**STATED GOAL**:
Return each line of the records that contains the string "field". Case matters.

**MATERIAL**:
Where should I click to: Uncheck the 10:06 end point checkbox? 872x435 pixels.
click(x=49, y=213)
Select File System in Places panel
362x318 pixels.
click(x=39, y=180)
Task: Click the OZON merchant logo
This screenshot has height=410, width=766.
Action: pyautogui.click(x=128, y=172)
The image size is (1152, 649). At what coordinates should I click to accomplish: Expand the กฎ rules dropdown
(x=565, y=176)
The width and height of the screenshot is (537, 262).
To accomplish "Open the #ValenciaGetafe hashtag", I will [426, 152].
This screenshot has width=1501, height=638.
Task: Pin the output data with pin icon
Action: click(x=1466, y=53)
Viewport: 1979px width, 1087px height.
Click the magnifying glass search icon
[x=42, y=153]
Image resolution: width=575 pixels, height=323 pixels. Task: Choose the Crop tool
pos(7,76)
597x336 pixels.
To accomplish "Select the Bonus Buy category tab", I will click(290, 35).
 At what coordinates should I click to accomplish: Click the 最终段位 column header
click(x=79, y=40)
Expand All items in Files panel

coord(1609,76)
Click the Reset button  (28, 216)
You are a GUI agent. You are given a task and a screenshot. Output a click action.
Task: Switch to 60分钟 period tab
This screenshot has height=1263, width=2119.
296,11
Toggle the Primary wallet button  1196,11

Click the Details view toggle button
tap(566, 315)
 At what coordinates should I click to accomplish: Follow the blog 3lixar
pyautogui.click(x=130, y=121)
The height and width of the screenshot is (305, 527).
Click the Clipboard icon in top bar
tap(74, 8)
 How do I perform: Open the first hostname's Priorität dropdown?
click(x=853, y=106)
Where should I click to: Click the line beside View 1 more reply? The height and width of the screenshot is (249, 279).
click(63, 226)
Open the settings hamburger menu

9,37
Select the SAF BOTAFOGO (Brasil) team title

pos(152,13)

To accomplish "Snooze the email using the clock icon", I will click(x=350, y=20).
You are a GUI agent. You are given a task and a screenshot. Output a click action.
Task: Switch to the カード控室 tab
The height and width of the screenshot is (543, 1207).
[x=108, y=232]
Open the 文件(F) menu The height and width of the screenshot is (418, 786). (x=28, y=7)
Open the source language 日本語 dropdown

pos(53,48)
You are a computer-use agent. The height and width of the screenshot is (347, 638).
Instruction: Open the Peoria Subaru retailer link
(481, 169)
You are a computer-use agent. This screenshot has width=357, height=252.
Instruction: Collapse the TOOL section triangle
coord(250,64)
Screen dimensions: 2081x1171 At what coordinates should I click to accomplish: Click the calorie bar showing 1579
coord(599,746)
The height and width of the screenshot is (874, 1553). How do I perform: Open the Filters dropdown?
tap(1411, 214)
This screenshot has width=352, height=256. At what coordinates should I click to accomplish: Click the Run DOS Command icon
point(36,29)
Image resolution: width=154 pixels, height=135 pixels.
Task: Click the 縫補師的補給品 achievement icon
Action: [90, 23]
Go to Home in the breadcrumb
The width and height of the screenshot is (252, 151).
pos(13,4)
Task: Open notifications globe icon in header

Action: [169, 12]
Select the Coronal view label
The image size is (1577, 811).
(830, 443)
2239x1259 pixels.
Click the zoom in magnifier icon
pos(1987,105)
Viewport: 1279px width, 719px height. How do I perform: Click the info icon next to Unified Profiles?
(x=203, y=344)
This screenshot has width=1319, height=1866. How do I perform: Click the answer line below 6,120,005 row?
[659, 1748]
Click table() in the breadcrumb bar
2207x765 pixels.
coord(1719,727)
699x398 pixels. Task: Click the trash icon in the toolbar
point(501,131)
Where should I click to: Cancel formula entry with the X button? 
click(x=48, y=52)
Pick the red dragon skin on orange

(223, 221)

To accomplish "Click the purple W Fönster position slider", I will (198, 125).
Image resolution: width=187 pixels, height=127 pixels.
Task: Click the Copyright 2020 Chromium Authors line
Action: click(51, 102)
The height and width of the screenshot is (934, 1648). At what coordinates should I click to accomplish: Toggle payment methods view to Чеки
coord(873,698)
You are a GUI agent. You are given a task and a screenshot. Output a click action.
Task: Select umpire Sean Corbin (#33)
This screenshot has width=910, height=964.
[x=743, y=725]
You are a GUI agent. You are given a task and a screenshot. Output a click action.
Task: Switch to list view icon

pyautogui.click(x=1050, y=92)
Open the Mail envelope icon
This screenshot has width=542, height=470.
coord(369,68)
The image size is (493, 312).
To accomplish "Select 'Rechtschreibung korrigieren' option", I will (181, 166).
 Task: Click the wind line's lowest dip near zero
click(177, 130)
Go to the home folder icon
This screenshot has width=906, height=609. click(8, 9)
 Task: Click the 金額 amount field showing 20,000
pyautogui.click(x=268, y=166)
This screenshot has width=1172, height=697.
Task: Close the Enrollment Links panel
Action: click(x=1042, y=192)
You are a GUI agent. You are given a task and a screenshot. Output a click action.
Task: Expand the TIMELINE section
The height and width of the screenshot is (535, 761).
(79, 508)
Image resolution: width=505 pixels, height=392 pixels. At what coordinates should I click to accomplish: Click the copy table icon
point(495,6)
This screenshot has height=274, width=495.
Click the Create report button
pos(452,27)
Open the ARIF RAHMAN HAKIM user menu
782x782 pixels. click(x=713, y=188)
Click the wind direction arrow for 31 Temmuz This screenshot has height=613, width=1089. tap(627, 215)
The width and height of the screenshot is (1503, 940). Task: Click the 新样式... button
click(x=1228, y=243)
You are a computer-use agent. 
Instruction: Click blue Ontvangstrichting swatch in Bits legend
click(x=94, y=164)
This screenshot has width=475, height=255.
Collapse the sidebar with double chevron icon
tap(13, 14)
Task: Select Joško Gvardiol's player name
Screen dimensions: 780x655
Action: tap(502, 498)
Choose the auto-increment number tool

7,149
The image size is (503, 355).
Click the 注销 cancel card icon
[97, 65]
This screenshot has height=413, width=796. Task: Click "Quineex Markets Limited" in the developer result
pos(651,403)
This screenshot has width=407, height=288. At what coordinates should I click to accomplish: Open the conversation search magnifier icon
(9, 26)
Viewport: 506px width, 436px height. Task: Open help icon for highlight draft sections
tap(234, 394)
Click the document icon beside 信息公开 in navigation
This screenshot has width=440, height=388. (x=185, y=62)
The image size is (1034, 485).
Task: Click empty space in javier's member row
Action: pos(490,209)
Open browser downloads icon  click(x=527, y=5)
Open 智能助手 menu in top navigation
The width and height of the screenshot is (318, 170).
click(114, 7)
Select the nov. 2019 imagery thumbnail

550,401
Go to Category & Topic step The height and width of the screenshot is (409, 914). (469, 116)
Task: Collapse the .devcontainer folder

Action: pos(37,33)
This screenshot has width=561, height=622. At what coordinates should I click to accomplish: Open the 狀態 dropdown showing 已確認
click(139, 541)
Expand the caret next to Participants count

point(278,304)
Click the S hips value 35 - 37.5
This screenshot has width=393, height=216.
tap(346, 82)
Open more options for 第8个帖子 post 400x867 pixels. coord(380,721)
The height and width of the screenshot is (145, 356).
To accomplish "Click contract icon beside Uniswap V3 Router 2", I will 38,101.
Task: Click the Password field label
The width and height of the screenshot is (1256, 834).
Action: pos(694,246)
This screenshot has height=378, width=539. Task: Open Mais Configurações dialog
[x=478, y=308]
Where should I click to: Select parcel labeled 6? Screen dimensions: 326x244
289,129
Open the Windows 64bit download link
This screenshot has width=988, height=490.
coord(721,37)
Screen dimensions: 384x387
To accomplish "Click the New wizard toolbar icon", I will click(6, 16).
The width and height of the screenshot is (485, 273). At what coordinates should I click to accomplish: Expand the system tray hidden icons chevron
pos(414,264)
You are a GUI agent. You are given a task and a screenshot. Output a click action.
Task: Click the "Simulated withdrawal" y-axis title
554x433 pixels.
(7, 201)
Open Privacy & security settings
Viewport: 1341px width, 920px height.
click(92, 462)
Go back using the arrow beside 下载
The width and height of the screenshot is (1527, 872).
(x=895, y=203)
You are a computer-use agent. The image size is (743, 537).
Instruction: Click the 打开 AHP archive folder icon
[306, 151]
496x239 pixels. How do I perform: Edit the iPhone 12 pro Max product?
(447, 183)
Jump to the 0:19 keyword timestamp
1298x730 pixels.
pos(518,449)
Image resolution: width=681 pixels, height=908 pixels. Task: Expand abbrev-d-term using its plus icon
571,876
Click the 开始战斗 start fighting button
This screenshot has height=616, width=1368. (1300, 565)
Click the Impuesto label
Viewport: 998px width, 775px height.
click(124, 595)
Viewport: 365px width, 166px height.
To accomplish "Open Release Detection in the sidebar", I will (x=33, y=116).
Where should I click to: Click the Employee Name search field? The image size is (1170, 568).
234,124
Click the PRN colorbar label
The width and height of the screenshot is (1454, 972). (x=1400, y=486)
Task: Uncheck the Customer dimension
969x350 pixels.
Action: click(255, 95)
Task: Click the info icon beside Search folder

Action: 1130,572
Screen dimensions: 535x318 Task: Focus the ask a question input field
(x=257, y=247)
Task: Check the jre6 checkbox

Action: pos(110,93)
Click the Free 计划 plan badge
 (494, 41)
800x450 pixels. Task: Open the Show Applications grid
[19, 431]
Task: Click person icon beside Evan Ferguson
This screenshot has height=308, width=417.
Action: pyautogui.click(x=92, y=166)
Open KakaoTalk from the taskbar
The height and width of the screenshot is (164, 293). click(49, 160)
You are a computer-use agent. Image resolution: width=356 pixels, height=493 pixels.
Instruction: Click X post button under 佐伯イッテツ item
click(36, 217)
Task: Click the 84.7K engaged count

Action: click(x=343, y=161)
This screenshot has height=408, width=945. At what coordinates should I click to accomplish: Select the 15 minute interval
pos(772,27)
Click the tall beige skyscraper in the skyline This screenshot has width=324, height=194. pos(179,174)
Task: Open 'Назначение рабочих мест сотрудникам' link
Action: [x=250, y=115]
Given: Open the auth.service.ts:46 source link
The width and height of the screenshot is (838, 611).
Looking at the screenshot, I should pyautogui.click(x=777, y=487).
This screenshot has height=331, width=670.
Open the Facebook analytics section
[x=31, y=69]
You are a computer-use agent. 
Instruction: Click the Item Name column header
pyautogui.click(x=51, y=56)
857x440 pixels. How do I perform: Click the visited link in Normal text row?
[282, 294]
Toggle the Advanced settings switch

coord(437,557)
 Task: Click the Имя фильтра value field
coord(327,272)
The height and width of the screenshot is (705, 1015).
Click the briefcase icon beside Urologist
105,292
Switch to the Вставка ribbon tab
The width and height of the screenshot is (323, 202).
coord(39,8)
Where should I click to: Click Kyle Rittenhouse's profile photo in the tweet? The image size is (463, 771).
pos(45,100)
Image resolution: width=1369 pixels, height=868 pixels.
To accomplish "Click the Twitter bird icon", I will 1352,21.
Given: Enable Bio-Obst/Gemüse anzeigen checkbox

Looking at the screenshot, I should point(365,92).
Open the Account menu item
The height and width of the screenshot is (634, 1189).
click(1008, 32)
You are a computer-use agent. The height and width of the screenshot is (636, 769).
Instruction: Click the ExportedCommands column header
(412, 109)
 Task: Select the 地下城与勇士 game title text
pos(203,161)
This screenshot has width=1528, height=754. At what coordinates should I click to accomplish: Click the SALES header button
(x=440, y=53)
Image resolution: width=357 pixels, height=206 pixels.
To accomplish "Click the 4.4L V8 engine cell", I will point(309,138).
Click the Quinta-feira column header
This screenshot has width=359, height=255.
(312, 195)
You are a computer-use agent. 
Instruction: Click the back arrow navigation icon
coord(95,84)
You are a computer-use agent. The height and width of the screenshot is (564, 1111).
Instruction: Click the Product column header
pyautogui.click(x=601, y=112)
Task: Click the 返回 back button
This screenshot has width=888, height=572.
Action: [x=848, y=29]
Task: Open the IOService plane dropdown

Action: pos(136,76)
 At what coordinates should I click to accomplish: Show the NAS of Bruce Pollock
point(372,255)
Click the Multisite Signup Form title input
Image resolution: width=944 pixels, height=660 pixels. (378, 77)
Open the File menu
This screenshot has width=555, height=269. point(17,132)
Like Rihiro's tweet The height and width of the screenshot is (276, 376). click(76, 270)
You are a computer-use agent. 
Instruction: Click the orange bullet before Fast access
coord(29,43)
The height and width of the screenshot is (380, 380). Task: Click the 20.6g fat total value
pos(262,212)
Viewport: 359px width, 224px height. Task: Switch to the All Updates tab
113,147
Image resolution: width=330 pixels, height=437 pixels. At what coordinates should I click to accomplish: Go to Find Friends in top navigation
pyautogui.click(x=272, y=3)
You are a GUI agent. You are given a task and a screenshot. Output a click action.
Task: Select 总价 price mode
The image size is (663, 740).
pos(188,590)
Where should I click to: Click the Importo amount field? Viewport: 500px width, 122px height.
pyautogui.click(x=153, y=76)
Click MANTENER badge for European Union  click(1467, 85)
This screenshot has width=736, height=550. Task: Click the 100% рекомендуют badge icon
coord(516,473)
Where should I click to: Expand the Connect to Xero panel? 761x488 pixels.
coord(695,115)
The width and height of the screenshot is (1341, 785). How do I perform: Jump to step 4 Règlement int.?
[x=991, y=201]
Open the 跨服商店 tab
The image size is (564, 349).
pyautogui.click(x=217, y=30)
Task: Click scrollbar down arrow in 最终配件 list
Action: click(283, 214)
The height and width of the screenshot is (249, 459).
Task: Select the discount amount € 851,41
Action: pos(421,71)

**PROBLEM SOLUTION**:
 Task: Click the 金額 amount field showing 20,000
Task: Click the Password field label
Where should I click to: Click the Employee Name search field? The image size is (1170, 568).
Screen dimensions: 535x318 Task: Focus the ask a question input field
 Task: Click the Имя фильтра value field
Where should I click to: Click the Importo amount field? Viewport: 500px width, 122px height.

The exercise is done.